START DATA EXTRACTS

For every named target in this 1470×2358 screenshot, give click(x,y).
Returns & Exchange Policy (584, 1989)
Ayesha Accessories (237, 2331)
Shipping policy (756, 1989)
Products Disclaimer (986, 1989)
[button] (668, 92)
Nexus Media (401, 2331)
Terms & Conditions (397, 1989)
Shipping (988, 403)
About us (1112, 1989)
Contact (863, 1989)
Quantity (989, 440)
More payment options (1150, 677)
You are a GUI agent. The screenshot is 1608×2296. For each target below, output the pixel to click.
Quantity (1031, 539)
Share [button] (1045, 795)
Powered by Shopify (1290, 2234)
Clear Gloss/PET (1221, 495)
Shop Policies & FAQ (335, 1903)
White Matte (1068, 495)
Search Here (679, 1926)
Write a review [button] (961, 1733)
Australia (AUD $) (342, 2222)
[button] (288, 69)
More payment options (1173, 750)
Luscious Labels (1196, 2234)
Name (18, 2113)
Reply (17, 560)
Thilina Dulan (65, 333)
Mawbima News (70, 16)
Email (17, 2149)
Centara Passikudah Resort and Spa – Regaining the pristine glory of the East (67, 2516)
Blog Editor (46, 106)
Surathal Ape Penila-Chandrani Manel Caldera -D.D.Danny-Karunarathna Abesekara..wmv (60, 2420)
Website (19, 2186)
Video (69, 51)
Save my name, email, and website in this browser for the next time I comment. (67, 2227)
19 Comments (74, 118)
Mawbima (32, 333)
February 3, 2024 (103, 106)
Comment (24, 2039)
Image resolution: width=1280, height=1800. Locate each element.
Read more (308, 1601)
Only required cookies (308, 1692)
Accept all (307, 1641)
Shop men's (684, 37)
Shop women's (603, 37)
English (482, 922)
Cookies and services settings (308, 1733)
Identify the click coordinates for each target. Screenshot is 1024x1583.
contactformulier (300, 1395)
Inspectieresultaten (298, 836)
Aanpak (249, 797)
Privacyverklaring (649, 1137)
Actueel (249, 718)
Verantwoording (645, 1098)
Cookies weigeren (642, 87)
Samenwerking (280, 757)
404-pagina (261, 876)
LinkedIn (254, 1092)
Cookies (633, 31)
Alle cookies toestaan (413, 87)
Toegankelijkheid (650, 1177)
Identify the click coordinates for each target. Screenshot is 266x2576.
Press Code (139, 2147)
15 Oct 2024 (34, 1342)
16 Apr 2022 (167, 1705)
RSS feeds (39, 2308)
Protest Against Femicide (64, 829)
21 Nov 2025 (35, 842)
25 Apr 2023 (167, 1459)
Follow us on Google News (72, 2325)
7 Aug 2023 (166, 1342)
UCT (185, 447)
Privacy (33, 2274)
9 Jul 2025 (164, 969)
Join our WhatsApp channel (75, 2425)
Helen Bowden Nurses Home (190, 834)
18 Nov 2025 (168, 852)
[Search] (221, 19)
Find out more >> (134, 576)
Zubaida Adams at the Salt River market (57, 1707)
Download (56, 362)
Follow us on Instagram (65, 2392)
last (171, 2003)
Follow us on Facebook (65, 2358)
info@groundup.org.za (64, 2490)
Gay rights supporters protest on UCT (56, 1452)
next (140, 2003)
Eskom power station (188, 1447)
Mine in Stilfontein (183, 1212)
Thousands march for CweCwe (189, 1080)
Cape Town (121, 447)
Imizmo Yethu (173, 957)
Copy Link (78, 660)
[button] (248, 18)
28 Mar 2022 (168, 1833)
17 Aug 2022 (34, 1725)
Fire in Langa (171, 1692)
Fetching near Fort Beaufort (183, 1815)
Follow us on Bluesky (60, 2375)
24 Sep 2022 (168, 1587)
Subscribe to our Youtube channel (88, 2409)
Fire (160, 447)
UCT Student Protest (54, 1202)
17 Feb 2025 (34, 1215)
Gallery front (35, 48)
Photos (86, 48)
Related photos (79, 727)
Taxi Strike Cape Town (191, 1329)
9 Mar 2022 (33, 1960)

END DATA EXTRACTS

## TASK OBJECTIVE
For the listing above, print only the lines starting at the line containing "Mawbima (32, 333)" and ending at the line containing "Cookies and services settings (308, 1733)", exactly, both included.

## ANSWER
Mawbima (32, 333)
February 3, 2024 (103, 106)
Comment (24, 2039)
Image resolution: width=1280, height=1800. Locate each element.
Read more (308, 1601)
Only required cookies (308, 1692)
Accept all (307, 1641)
Shop men's (684, 37)
Shop women's (603, 37)
English (482, 922)
Cookies and services settings (308, 1733)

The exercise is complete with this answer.